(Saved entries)
▬▬▬

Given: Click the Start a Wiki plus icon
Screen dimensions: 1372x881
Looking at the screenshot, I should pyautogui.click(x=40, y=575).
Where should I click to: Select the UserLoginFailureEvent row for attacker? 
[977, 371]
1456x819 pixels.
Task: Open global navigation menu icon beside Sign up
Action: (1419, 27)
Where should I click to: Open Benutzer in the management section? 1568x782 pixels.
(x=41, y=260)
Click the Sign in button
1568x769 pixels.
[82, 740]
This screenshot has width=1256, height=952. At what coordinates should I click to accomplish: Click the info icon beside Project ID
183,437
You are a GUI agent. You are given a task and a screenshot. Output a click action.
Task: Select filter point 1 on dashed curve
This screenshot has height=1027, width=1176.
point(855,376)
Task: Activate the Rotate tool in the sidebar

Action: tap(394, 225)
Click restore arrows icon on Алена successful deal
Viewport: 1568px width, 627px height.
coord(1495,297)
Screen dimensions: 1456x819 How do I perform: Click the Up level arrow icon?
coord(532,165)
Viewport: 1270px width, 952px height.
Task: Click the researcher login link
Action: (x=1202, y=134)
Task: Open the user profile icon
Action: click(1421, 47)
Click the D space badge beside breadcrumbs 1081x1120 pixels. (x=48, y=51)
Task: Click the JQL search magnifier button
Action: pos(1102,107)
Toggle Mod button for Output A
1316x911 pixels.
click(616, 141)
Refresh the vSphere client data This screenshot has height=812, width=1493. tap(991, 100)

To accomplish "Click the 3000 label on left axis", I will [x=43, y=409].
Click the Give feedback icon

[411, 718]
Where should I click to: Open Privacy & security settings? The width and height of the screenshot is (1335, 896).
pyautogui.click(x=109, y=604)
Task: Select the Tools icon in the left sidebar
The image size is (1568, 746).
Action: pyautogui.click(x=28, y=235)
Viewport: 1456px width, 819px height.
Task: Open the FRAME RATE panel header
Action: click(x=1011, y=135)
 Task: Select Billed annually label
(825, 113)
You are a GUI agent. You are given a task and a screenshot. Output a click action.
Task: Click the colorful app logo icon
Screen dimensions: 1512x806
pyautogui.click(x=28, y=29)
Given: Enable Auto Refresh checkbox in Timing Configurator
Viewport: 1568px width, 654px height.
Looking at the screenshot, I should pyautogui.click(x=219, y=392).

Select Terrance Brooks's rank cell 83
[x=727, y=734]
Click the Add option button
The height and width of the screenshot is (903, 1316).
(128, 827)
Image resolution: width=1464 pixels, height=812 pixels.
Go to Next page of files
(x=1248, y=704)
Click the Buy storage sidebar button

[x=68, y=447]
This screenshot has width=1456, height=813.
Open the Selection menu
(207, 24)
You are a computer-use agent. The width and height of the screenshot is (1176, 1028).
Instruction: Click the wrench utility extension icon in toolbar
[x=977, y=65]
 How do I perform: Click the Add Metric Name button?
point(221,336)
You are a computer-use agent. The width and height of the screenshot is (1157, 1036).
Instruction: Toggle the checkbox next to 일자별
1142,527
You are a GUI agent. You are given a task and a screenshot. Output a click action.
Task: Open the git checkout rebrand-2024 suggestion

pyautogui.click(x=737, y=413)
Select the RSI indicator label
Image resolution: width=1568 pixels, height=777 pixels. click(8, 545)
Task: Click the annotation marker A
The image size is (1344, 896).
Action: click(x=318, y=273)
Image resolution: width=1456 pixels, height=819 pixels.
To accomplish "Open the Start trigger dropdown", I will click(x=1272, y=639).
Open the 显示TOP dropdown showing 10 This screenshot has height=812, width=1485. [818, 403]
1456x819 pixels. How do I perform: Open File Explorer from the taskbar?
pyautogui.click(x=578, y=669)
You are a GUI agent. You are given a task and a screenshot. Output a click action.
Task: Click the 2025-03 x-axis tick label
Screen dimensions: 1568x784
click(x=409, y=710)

▬▬▬

Please retype all of the data above exactly as written.

— Exercise solution —
Given: Click the Start a Wiki plus icon
Screen dimensions: 1372x881
Looking at the screenshot, I should pyautogui.click(x=40, y=575).
Where should I click to: Select the UserLoginFailureEvent row for attacker? 
[977, 371]
1456x819 pixels.
Task: Open global navigation menu icon beside Sign up
Action: (1419, 27)
Where should I click to: Open Benutzer in the management section? 1568x782 pixels.
(x=41, y=260)
Click the Sign in button
1568x769 pixels.
[82, 740]
This screenshot has width=1256, height=952. At what coordinates should I click to accomplish: Click the info icon beside Project ID
183,437
You are a GUI agent. You are given a task and a screenshot. Output a click action.
Task: Select filter point 1 on dashed curve
This screenshot has height=1027, width=1176.
point(855,376)
Task: Activate the Rotate tool in the sidebar

Action: tap(394, 225)
Click restore arrows icon on Алена successful deal
Viewport: 1568px width, 627px height.
coord(1495,297)
Screen dimensions: 1456x819 How do I perform: Click the Up level arrow icon?
coord(532,165)
Viewport: 1270px width, 952px height.
Task: Click the researcher login link
Action: (x=1202, y=134)
Task: Open the user profile icon
Action: click(1421, 47)
Click the D space badge beside breadcrumbs 1081x1120 pixels. (x=48, y=51)
Task: Click the JQL search magnifier button
Action: pos(1102,107)
Toggle Mod button for Output A
1316x911 pixels.
click(616, 141)
Refresh the vSphere client data This screenshot has height=812, width=1493. tap(991, 100)

To accomplish "Click the 3000 label on left axis", I will [x=43, y=409].
Click the Give feedback icon

[411, 718]
Where should I click to: Open Privacy & security settings? The width and height of the screenshot is (1335, 896).
pyautogui.click(x=109, y=604)
Task: Select the Tools icon in the left sidebar
The image size is (1568, 746).
Action: pyautogui.click(x=28, y=235)
Viewport: 1456px width, 819px height.
Task: Open the FRAME RATE panel header
Action: click(x=1011, y=135)
 Task: Select Billed annually label
(825, 113)
You are a GUI agent. You are given a task and a screenshot. Output a click action.
Task: Click the colorful app logo icon
Screen dimensions: 1512x806
pyautogui.click(x=28, y=29)
Given: Enable Auto Refresh checkbox in Timing Configurator
Viewport: 1568px width, 654px height.
Looking at the screenshot, I should pyautogui.click(x=219, y=392).

Select Terrance Brooks's rank cell 83
[x=727, y=734]
Click the Add option button
The height and width of the screenshot is (903, 1316).
(128, 827)
Image resolution: width=1464 pixels, height=812 pixels.
Go to Next page of files
(x=1248, y=704)
Click the Buy storage sidebar button

[x=68, y=447]
This screenshot has width=1456, height=813.
Open the Selection menu
(207, 24)
You are a computer-use agent. The width and height of the screenshot is (1176, 1028).
Instruction: Click the wrench utility extension icon in toolbar
[x=977, y=65]
 How do I perform: Click the Add Metric Name button?
point(221,336)
You are a computer-use agent. The width and height of the screenshot is (1157, 1036).
Instruction: Toggle the checkbox next to 일자별
1142,527
You are a GUI agent. You are given a task and a screenshot. Output a click action.
Task: Open the git checkout rebrand-2024 suggestion

pyautogui.click(x=737, y=413)
Select the RSI indicator label
Image resolution: width=1568 pixels, height=777 pixels. click(8, 545)
Task: Click the annotation marker A
The image size is (1344, 896).
Action: click(x=318, y=273)
Image resolution: width=1456 pixels, height=819 pixels.
To accomplish "Open the Start trigger dropdown", I will click(x=1272, y=639).
Open the 显示TOP dropdown showing 10 This screenshot has height=812, width=1485. [818, 403]
1456x819 pixels. How do I perform: Open File Explorer from the taskbar?
pyautogui.click(x=578, y=669)
You are a GUI agent. You are given a task and a screenshot. Output a click action.
Task: Click the 2025-03 x-axis tick label
Screen dimensions: 1568x784
click(x=409, y=710)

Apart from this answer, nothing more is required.